Analyze and interpret data on the distribution of fossils and rocks, continental shapes, and seafloor structures to provide evidence of the past plate motions. Examples of data include similarities of rock and fossil types on different continents, the shapes of the continents (including continental shelves), and the locations of ocean structures (such as ridges, fracture zones, and trenches). Paleomagnetic anomalies in oceanic and continental crust are not assessed.
Develop a model to describe how food is rearranged through chemical reactions forming new molecules that support growth and/or release energy as this matter moves through an organism. Emphasis is on describing that molecules are broken apart and put back together and that in this process, energy is released. Assessment does not include details of the chemical reactions for photosynthesis or respiration.

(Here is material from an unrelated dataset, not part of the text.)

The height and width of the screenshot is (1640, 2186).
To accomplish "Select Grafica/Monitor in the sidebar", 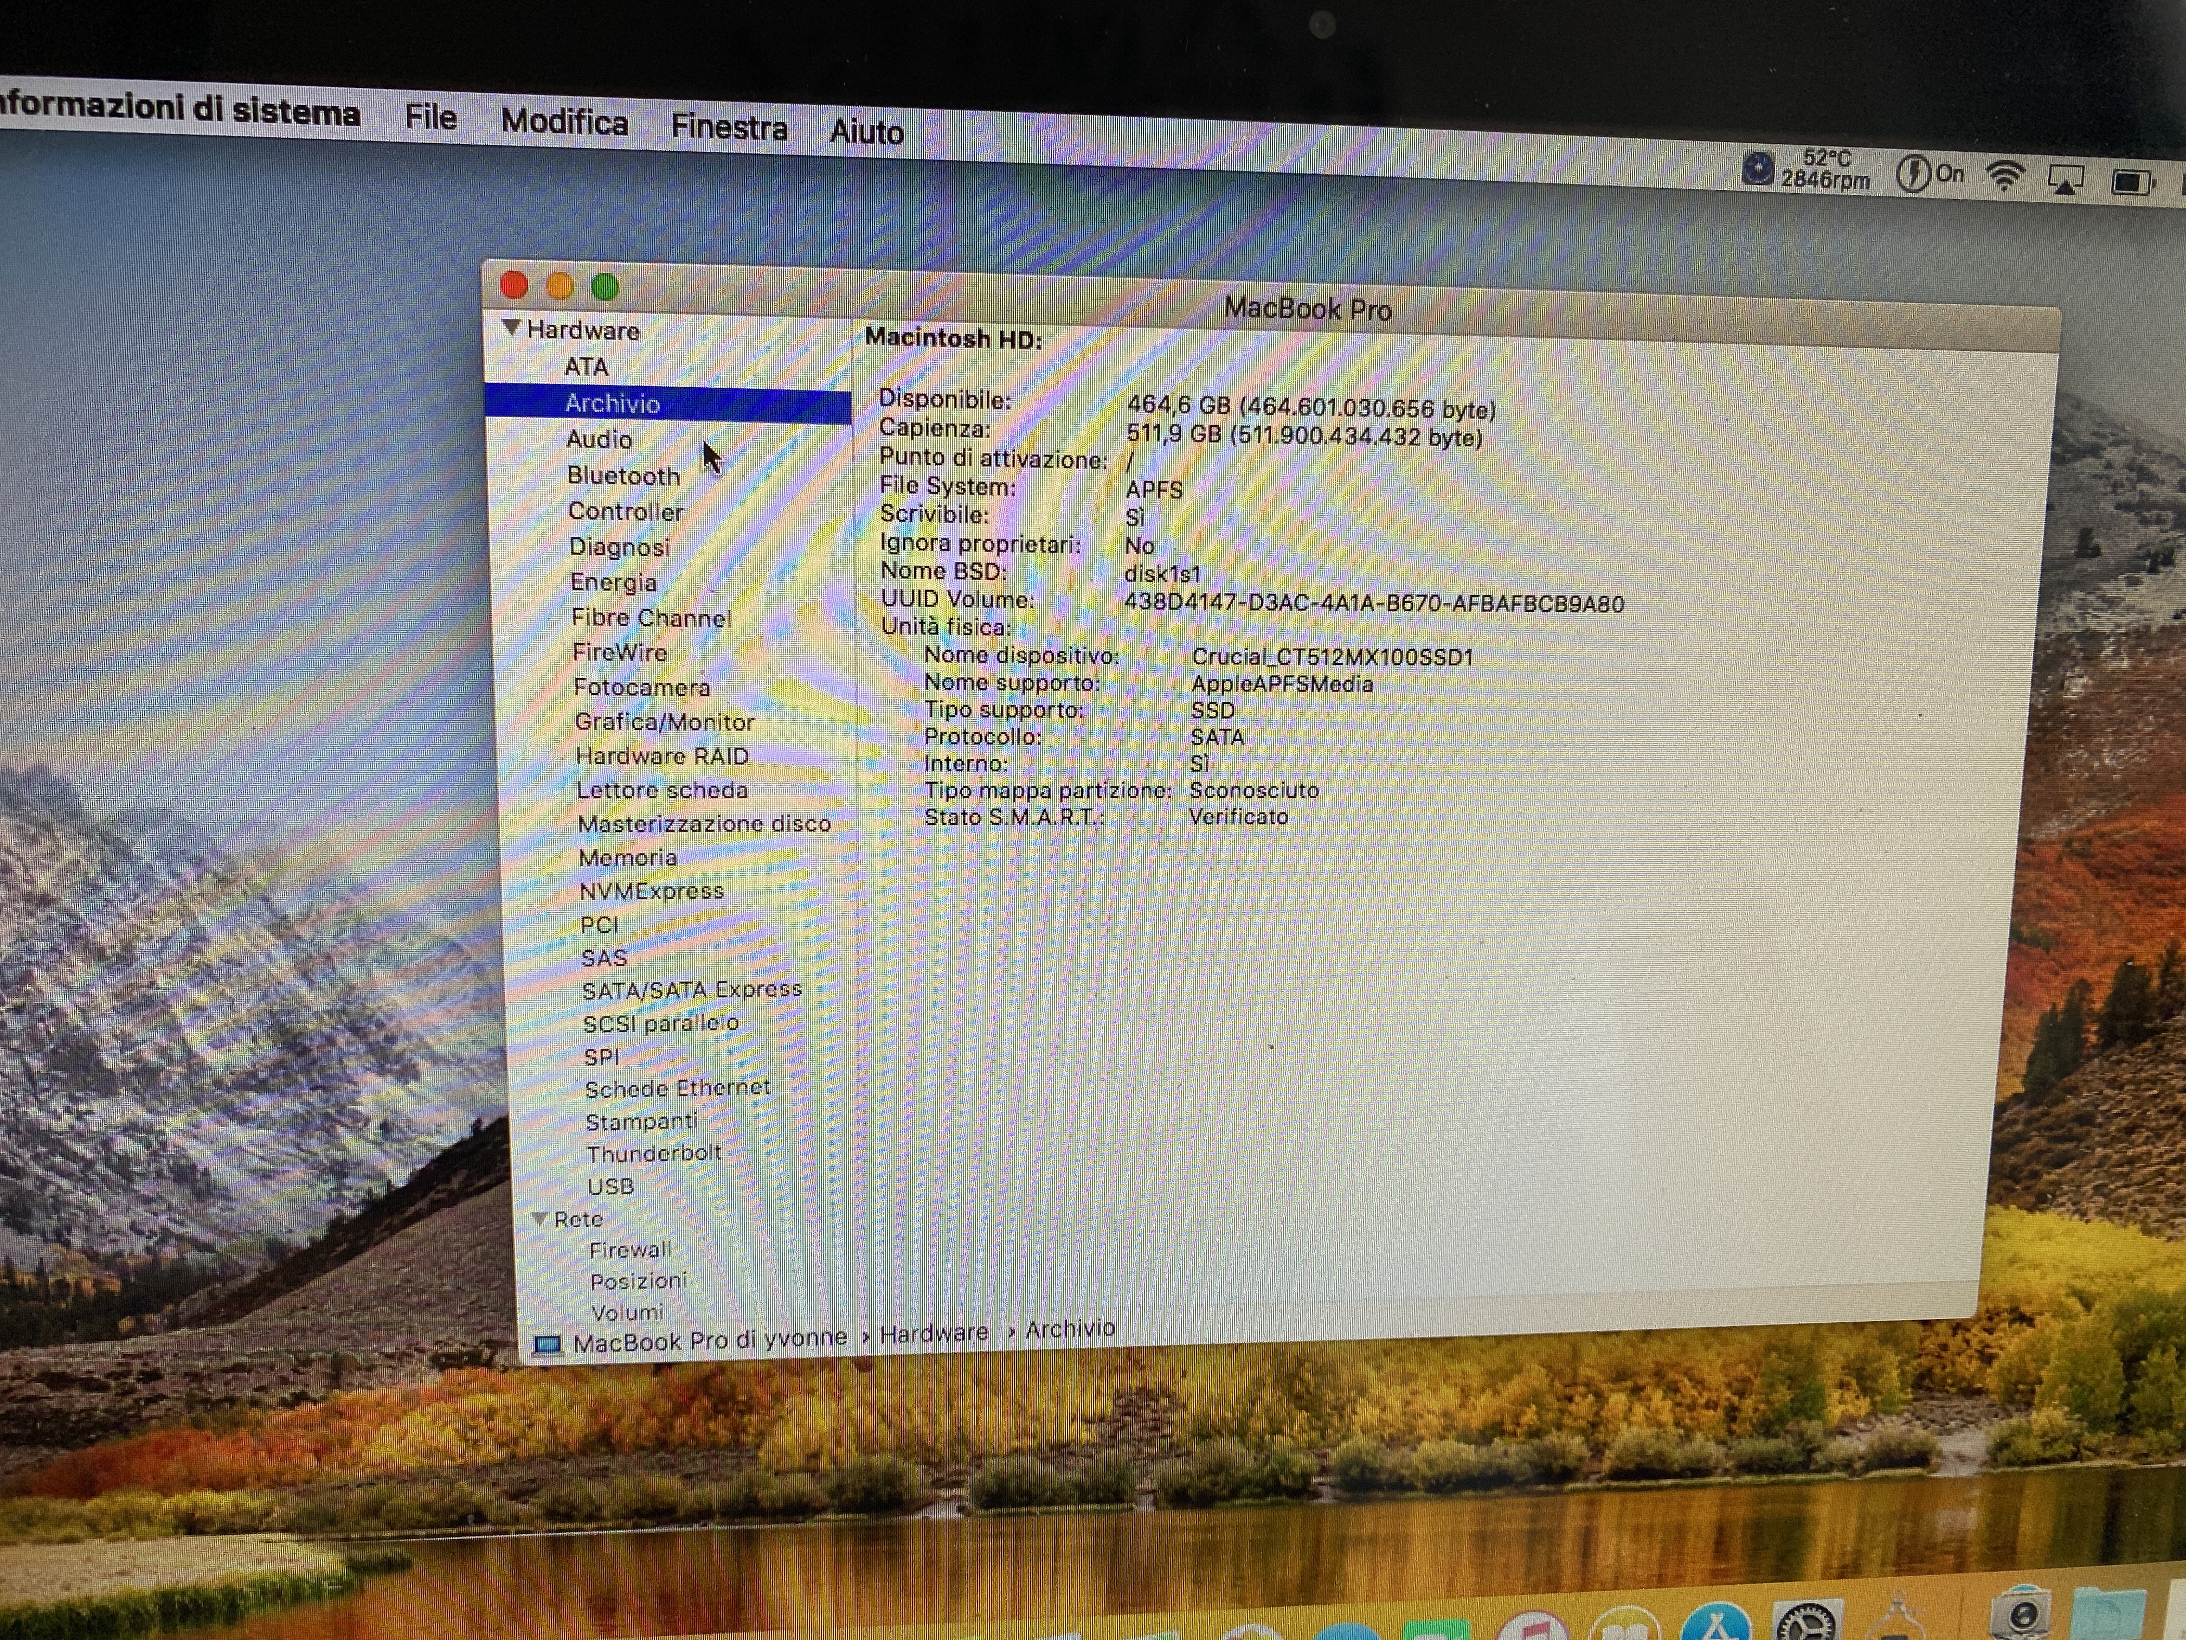I will [664, 722].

Analyze and interpret data on natural hazards to forecast future catastrophic events and inform the development of technologies to mitigate their effects. Emphasis is on how some natural hazards, such as volcanic eruptions and severe weather, are preceded by phenomena that allow for reliable predictions, but others, such as earthquakes, occur suddenly and with no notice, and thus are not yet predictable. Examples of natural hazards can be taken from interior processes (such as earthquakes and volcanic eruptions), surface processes (such as mass wasting and tsunamis), or severe weather events (such as hurricanes, tornadoes, and floods). Examples of data can include the locations, magnitudes, and frequencies of the natural hazards. Examples of technologies can be global (such as satellite systems to monitor hurricanes or forest fires) or local (such as building basements in tornado-prone regions or reservoirs to mitigate droughts).